Data extracts Start Marker

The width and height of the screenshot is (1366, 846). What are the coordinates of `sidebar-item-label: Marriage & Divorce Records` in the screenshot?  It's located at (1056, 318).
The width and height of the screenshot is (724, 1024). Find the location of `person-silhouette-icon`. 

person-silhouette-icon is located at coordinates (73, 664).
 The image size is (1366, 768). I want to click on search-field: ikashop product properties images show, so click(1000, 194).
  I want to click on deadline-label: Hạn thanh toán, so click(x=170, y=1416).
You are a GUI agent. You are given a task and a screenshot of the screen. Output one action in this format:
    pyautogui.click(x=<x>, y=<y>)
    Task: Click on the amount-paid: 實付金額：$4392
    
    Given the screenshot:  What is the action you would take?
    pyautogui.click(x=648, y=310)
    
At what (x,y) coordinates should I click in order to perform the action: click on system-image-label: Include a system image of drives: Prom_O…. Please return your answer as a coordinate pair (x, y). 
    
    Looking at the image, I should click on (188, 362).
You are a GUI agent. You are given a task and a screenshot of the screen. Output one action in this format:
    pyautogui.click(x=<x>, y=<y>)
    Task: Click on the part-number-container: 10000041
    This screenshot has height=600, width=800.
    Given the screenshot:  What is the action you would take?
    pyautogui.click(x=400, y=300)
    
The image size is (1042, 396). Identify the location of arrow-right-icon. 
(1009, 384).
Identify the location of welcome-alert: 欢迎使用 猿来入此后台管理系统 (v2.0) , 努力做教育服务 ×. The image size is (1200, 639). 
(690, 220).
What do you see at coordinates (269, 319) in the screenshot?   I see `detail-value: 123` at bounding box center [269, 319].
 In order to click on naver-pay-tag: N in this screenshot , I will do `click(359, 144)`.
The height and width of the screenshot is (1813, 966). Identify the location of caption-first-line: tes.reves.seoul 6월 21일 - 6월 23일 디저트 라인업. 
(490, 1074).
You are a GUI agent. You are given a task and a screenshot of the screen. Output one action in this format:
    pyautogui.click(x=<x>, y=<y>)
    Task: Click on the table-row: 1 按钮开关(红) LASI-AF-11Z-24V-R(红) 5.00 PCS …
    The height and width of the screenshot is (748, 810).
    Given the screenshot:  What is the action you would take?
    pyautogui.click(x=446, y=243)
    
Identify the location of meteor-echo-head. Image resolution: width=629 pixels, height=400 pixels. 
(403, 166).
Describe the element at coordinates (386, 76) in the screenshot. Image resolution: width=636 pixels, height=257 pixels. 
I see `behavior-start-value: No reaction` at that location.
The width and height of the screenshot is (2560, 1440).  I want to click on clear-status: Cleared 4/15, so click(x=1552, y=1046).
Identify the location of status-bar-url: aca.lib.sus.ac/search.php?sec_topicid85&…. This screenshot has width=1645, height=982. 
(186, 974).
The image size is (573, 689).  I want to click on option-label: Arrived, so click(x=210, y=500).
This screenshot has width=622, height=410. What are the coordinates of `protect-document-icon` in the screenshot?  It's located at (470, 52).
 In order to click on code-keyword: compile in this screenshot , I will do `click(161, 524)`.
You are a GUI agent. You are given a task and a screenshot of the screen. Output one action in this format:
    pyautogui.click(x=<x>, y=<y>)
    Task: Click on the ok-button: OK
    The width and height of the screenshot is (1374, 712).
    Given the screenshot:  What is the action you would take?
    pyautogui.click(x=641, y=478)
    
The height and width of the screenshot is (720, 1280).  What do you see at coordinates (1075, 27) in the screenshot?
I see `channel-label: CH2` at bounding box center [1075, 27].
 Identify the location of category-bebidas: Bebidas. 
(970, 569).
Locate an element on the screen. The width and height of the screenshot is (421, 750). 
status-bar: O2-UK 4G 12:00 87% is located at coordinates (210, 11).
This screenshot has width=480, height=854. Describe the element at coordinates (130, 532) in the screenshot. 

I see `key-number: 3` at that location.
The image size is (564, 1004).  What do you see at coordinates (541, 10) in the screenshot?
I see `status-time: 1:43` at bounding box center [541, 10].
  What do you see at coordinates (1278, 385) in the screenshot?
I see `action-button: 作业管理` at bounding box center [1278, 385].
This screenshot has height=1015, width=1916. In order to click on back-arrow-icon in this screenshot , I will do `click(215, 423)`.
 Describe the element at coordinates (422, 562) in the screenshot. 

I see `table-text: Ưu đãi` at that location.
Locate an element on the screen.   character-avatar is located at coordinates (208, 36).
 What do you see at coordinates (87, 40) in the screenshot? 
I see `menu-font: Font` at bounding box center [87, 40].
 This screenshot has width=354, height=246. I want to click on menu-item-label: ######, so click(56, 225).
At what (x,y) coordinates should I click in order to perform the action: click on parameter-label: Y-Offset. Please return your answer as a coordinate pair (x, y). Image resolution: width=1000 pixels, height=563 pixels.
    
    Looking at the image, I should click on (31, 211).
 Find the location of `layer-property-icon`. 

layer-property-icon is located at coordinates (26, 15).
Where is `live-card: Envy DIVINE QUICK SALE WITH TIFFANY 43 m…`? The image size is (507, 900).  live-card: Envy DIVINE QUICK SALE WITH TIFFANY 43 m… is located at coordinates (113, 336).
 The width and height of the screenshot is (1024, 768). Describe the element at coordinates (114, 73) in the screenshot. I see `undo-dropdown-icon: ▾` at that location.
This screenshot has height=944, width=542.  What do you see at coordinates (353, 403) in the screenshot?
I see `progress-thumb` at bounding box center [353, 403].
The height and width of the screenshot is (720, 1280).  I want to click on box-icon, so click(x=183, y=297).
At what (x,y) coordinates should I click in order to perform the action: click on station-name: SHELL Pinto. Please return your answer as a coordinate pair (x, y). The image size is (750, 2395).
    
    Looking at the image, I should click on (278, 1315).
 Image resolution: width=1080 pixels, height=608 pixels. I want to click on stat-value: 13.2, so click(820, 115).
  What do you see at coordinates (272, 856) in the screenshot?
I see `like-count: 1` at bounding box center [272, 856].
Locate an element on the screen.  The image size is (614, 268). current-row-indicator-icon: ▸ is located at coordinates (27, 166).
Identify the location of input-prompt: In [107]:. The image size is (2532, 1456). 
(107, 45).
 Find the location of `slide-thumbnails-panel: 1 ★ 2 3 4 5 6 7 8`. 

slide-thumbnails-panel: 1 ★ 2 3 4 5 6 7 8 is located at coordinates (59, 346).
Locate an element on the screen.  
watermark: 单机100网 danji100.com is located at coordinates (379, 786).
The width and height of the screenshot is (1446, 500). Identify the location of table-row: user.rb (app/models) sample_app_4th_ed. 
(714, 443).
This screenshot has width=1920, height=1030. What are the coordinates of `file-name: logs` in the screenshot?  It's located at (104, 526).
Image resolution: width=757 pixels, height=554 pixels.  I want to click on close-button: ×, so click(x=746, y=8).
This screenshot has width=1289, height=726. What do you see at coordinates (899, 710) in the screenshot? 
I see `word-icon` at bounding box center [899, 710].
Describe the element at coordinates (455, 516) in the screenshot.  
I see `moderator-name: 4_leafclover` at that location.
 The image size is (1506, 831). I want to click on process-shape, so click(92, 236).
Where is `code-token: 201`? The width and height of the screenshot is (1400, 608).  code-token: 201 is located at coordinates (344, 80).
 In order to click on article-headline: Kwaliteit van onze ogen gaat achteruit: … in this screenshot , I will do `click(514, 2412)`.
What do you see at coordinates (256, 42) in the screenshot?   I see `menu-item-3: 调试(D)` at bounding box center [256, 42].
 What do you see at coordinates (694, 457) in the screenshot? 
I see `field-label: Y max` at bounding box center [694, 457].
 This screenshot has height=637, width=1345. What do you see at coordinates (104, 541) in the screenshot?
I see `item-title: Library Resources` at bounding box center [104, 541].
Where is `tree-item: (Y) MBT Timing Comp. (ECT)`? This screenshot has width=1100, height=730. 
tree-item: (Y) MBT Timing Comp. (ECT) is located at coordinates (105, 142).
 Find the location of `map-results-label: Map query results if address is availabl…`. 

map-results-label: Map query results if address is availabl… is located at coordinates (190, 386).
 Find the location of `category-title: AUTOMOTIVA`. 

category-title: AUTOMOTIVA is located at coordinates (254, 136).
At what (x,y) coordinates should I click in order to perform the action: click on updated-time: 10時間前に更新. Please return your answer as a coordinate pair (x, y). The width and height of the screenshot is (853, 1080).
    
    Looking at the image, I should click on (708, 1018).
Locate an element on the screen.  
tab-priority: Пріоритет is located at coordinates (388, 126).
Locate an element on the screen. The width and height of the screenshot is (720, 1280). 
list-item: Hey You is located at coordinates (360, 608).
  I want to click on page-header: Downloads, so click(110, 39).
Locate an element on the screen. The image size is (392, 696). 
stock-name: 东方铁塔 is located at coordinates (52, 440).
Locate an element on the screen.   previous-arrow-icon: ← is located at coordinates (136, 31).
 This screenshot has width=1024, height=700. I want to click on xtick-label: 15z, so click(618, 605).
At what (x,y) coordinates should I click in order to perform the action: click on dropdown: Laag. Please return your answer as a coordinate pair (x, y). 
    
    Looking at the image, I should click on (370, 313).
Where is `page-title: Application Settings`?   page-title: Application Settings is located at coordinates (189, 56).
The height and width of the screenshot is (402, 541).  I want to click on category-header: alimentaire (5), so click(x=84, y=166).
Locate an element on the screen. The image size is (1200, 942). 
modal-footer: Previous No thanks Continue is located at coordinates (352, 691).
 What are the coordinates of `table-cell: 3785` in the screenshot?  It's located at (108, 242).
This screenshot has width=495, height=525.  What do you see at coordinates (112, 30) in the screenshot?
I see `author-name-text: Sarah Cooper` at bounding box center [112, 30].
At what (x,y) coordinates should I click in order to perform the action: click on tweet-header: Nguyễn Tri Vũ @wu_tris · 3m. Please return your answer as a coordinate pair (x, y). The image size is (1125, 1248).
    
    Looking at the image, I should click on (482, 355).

Data extracts End Marker

_Task to carry out_: In the material above, set out as a numbered list every line from the one containing "This screenshot has height=944, width=542." through the one containing "coordinates (344, 80).", both included, leaving out any blank lines.

_Exercise solution_:
1. This screenshot has height=944, width=542.  What do you see at coordinates (353, 403) in the screenshot?
2. I see `progress-thumb` at bounding box center [353, 403].
3. The height and width of the screenshot is (720, 1280).  I want to click on box-icon, so click(x=183, y=297).
4. At what (x,y) coordinates should I click in order to perform the action: click on station-name: SHELL Pinto. Please return your answer as a coordinate pair (x, y). The image size is (750, 2395).
5.     Looking at the image, I should click on (278, 1315).
6.  Image resolution: width=1080 pixels, height=608 pixels. I want to click on stat-value: 13.2, so click(820, 115).
7.   What do you see at coordinates (272, 856) in the screenshot?
8. I see `like-count: 1` at bounding box center [272, 856].
9. Locate an element on the screen.  The image size is (614, 268). current-row-indicator-icon: ▸ is located at coordinates (27, 166).
10. Identify the location of input-prompt: In [107]:. The image size is (2532, 1456). 
11. (107, 45).
12.  Find the location of `slide-thumbnails-panel: 1 ★ 2 3 4 5 6 7 8`. 
13. slide-thumbnails-panel: 1 ★ 2 3 4 5 6 7 8 is located at coordinates (59, 346).
14. Locate an element on the screen.  
15. watermark: 单机100网 danji100.com is located at coordinates (379, 786).
16. The width and height of the screenshot is (1446, 500). Identify the location of table-row: user.rb (app/models) sample_app_4th_ed. 
17. (714, 443).
18. This screenshot has width=1920, height=1030. What are the coordinates of `file-name: logs` in the screenshot?  It's located at (104, 526).
19. Image resolution: width=757 pixels, height=554 pixels.  I want to click on close-button: ×, so click(x=746, y=8).
20. This screenshot has width=1289, height=726. What do you see at coordinates (899, 710) in the screenshot? 
21. I see `word-icon` at bounding box center [899, 710].
22. Describe the element at coordinates (455, 516) in the screenshot.  
23. I see `moderator-name: 4_leafclover` at that location.
24.  The image size is (1506, 831). I want to click on process-shape, so click(92, 236).
25. Where is `code-token: 201`? The width and height of the screenshot is (1400, 608).  code-token: 201 is located at coordinates (344, 80).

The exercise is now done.